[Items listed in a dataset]
★ ★ ★

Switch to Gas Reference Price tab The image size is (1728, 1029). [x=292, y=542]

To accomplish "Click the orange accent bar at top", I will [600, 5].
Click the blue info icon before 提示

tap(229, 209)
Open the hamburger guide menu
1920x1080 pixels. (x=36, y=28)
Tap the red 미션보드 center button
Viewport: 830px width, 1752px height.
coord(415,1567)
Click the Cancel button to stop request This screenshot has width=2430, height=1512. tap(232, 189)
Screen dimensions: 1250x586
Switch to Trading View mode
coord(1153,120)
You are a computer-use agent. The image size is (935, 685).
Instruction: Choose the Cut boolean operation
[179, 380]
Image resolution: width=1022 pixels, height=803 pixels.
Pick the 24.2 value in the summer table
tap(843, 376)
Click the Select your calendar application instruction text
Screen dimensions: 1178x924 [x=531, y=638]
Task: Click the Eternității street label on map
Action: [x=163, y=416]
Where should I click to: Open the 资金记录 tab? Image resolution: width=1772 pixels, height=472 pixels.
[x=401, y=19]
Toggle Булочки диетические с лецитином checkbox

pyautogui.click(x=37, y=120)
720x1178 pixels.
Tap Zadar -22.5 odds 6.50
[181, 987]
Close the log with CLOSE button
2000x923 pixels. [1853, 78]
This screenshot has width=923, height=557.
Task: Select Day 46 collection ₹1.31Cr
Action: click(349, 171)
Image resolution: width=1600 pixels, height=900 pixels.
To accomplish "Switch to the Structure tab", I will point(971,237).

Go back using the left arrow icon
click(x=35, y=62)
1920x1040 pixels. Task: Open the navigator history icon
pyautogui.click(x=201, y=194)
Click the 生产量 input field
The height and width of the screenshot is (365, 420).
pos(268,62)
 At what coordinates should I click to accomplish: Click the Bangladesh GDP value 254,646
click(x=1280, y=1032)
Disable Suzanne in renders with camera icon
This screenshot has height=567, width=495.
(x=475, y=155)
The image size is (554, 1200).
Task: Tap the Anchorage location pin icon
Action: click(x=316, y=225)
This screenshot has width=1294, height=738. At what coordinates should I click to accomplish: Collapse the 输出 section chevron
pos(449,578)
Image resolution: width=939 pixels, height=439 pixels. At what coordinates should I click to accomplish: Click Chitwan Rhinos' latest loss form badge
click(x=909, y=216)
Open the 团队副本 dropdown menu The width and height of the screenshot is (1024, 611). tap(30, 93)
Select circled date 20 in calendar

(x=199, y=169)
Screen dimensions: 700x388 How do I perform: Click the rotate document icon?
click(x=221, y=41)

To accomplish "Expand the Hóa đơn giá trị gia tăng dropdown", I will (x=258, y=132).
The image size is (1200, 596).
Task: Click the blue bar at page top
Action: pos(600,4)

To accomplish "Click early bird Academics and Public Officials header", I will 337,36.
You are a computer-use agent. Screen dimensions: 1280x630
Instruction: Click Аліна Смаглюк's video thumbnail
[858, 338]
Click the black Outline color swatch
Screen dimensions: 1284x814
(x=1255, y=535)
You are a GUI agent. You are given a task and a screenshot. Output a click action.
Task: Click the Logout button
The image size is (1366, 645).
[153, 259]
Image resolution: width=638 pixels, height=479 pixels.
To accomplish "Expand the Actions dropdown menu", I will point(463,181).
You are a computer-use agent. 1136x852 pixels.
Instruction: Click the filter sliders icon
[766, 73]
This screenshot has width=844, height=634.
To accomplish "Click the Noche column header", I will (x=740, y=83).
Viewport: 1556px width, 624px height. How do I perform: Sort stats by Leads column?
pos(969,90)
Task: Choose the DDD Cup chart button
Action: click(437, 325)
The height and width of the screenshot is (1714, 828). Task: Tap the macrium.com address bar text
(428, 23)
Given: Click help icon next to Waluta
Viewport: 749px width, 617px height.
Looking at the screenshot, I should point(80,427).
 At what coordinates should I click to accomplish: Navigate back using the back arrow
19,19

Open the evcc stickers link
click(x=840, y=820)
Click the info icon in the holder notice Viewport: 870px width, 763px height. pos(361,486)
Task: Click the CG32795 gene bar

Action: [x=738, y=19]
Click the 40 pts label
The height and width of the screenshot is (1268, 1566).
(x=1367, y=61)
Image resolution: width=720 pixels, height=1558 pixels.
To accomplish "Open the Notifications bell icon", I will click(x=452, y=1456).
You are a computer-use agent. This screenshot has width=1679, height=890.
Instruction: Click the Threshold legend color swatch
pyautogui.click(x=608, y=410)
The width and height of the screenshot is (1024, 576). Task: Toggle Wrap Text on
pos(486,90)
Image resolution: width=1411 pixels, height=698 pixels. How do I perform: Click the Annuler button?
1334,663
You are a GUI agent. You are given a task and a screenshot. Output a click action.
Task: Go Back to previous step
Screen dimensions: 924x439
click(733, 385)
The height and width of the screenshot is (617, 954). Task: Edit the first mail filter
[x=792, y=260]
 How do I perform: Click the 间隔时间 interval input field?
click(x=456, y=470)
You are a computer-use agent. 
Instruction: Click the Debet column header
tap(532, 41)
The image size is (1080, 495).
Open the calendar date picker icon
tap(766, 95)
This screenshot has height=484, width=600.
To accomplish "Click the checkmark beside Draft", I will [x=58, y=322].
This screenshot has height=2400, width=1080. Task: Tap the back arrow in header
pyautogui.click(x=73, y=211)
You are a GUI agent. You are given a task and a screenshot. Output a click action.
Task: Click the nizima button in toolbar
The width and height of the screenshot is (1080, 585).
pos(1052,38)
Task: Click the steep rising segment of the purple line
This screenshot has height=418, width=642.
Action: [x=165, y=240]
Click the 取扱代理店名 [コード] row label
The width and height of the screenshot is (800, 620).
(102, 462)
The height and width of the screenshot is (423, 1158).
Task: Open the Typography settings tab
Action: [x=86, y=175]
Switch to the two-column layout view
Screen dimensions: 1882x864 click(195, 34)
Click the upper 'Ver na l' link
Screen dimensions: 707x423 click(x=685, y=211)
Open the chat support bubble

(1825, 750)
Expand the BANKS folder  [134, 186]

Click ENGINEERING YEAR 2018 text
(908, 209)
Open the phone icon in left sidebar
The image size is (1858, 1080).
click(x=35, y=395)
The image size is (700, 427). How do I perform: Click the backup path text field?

★ ★ ★

» Your goal: Look through the records above for the string "agent", then copy every line that has it.

» Problem solution:
You are a computer-use agent. The image size is (935, 685).
You are a computer-use agent. Screen dimensions: 1280x630
You are a GUI agent. You are given a task and a screenshot. Output a click action.
You are a computer-use agent. 1136x852 pixels.
You are a computer-use agent. This screenshot has width=1679, height=890.
You are a GUI agent. You are given a task and a screenshot. Output a click action.
You are a computer-use agent. 
You are a GUI agent. You are given a task and a screenshot. Output a click action.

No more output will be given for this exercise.